The first quarter of 2016 is in the books and the topic of Independent Contractor Compliance is hotter than ever. Here are three of the key trends we’ve been keeping track of so far this year:
1. The Department of Labor Continues to Crack Down
In 2016 the Wage and Hour Division will continue to coordinate with other federal and state agencies to identify misclassified workers and to recover lost wages and benefits.
Recently, Dr. David Weill of the DOL’s Wage and Hour Division reaffirmed his department’s focus on worker misclassification. Weill specifically identified the home health care industry as an area where their enforcement efforts will be concentrated.
Reports have stated that the Obama administration’s 2017 budget proposal for Wage and Hour will seek an increase to $277 Million for the division, which includes $10 Million to continue grants to states to enhance efforts to curb worker misclassification.
Secretary of Labor Thomas Perez announced that he will rerun the Contingent Worker Supplement to the Bureau of Labor Statistic’s Current Population Survey. This is a renewed attempt by the DOL to obtain better and more accurate data regarding the number of workers who are employed in other than full-time or traditional employer-employee arrangements.
The survey will include:
- Workers who are in the “on demand” economy
- People who identify as self-employed
- Agency temps
- Direct hire temps
- On-call workers
- Day laborers, and
- Standard part-time workers
This additional data has not been gathered since 2005, so this announcement represents a renewed commitment by the DOL to obtain current data for purposes of making policy decisions and allocating agency resources.
Secretary Perez stated the survey “will help the department do something that is essential to smart policymaking and smart business: understanding the past and the present so that we can prepare for the future.
2. Is an Independent Contractor Model the Best Fit for My Business?
Many firms are discovering that the independent contractor model is not the best fit for their business and are changing to a traditional employer-employee model for a few reasons:
- The need to provide better customer service
- To have an engaged workforce that is invested in the long term success of their business
An example from within the Sharing Economy:
Home Health Care News reported in January that home care startup Honor is changing its business model from an independent contractor model to an employee model. Honor joins several fellow startups that have transitioned away from the independent contractor model, including Muncherie, Shyp, Eden, Luxe and Sprig. The article cited Honor’s need to provide their workers with stability and upward mobility as driving factors in making this change.

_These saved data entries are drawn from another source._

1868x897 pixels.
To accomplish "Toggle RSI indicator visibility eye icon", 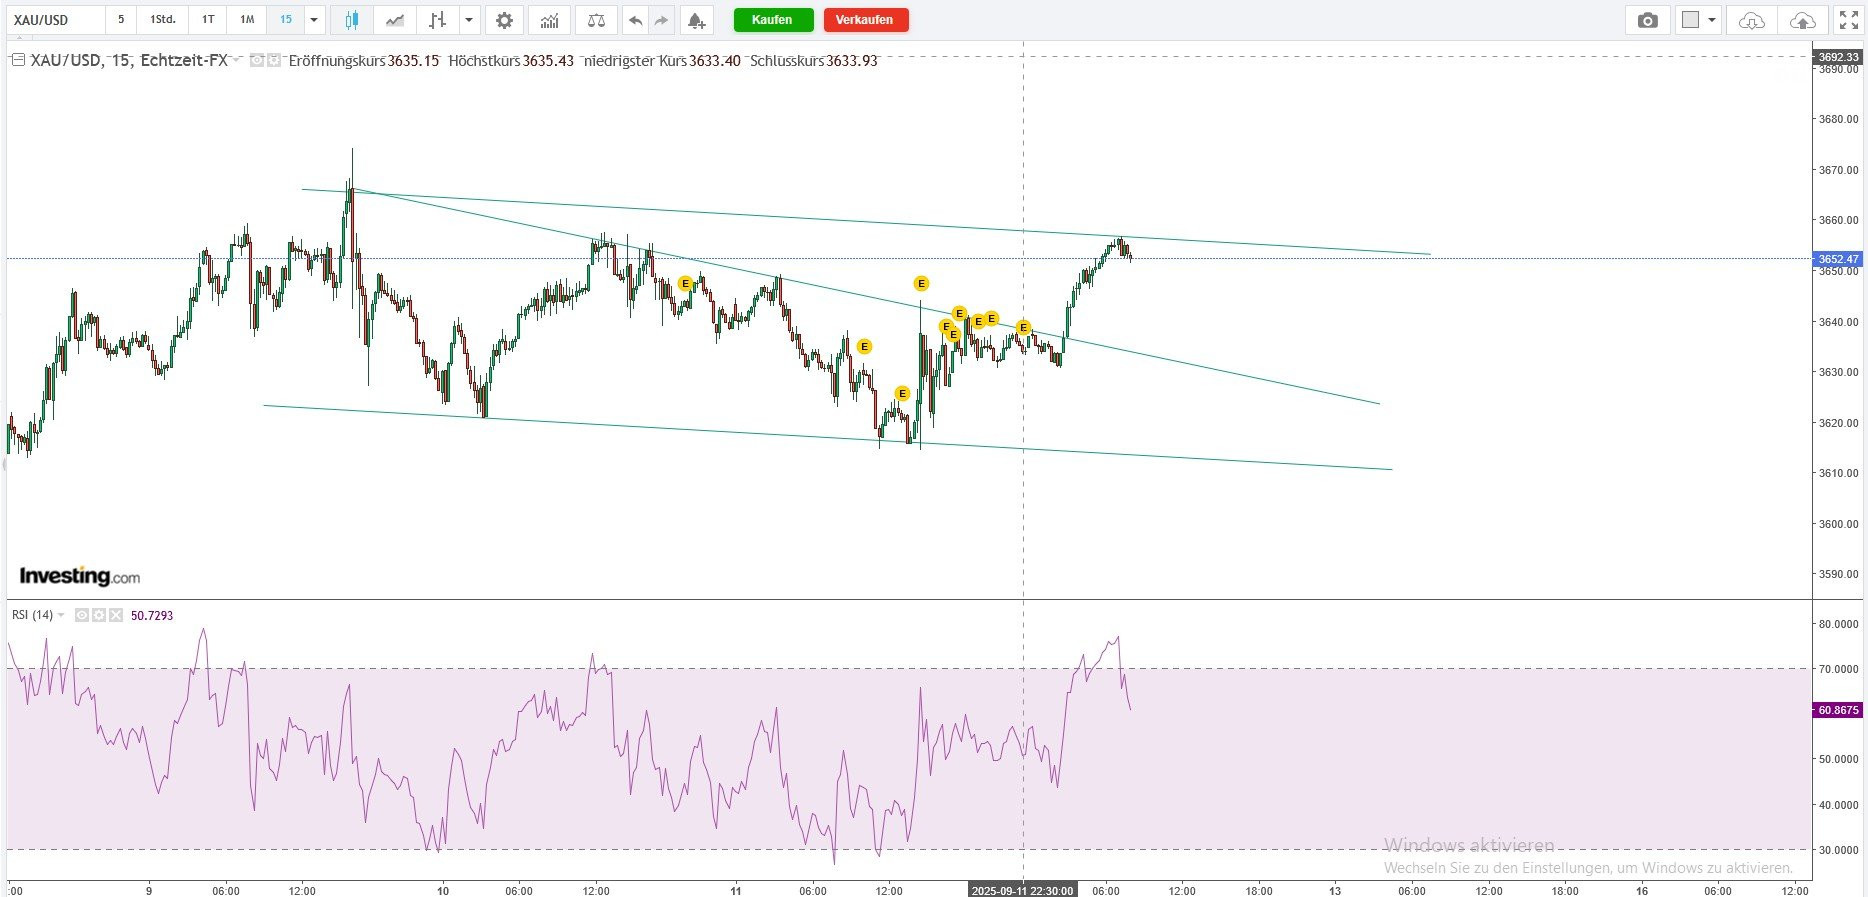I will tap(83, 615).
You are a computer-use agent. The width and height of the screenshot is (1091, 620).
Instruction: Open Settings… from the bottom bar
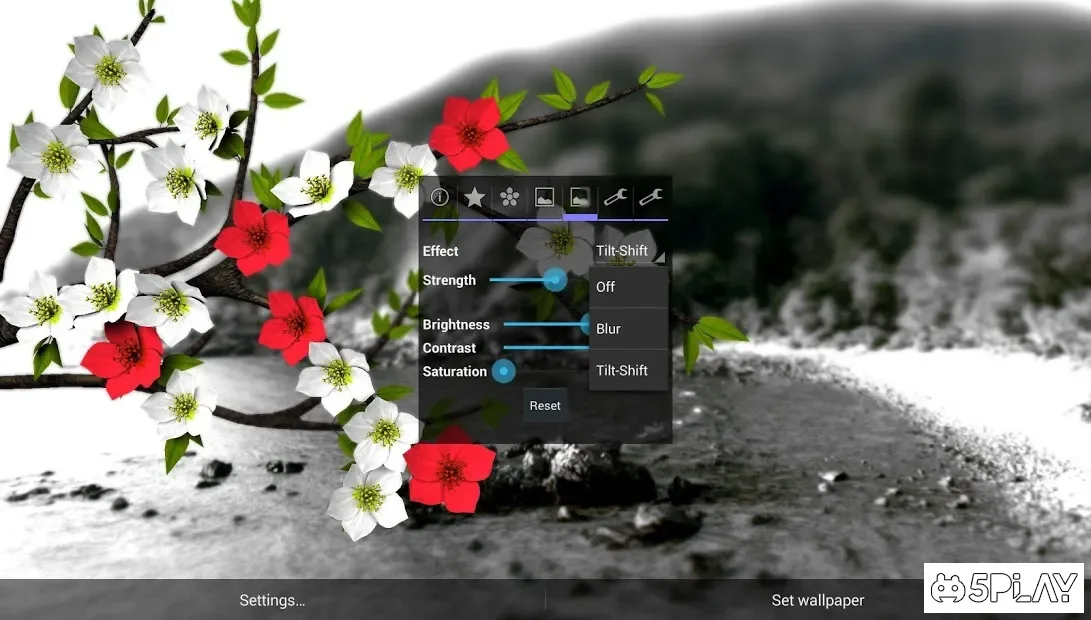[272, 601]
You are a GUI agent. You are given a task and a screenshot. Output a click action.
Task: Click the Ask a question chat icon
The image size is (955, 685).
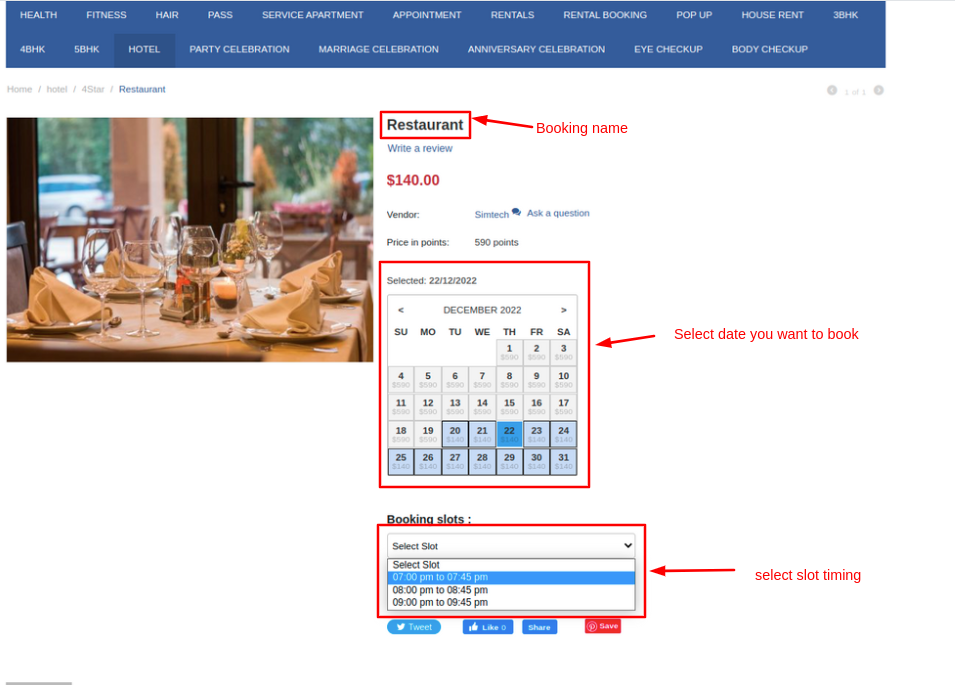[x=516, y=212]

3. Litigation is Costly – Both in Dollars and Reputation
High profile litigation can be damaging both in terms of litigation costs and costs to a company’s reputation. As the labor market continues its recovery and becomes increasingly competitive on the employer side, companies can no longer ignore the tangible and intangible costs of misclassification. Some recent cases making headlines:
- Pepperidge Farm has been named as a plaintiff in a class action suit filed by its Sales Development Associates (SDAs). SDAs are the workers who deliver, set up, and maintain Pepperidge Farm products in supermarkets. The suit was filed in the Northern District Court of Illinois as a class action and alleges that the workers routinely worked long hours and were improperly classified as independent contractors. The case is docketed as Mulhern vs Pepperidge Farm, case no 16-CV-02199 (N.D. IL).

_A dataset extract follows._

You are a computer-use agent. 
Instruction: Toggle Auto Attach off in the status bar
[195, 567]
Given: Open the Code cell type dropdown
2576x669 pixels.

- Recently Lyft attempted to reach a settlement with its drivers for $12.5 Million. The proposed settlement provides for the drivers to agree that they are independent contractors, preserving Lyft’s current business model. In return, Lyft would agree to notify drivers in the event of deactivation, provide a “favorite driver” feature, and agree to cover certain arbitration costs in the event of driver deactivation, ride fees or other employment-related issues. The settlement is facing tough scrutiny by Judge Vince Chhabriawho has requested briefings by both parties before he will approve or reject the settlement. The case is Cotter v. Lyft, Inc., No. 3:13-cv-04065-VC (N.D. Cal.)

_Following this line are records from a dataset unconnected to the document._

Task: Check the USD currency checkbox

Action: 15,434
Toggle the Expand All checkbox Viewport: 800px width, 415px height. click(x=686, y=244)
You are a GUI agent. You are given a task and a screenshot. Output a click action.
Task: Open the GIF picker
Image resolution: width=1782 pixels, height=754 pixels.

- Amazon suffered an avalanche of bad press after four of its Prime Now drivers filed a class action suit in California alleging they were improperly misclassified as independent contractors. The drivers were employed via a third party agency that treated them as independent contractors. In an article posted February 29th, Buzzfeed reported Amazon directed its subcontractor, Scoobeez, to reclassify the drivers as employees.
Employers who are not certain of a worker’s proper classification as an independent contractor should always seek the advice of their legal or tax professional.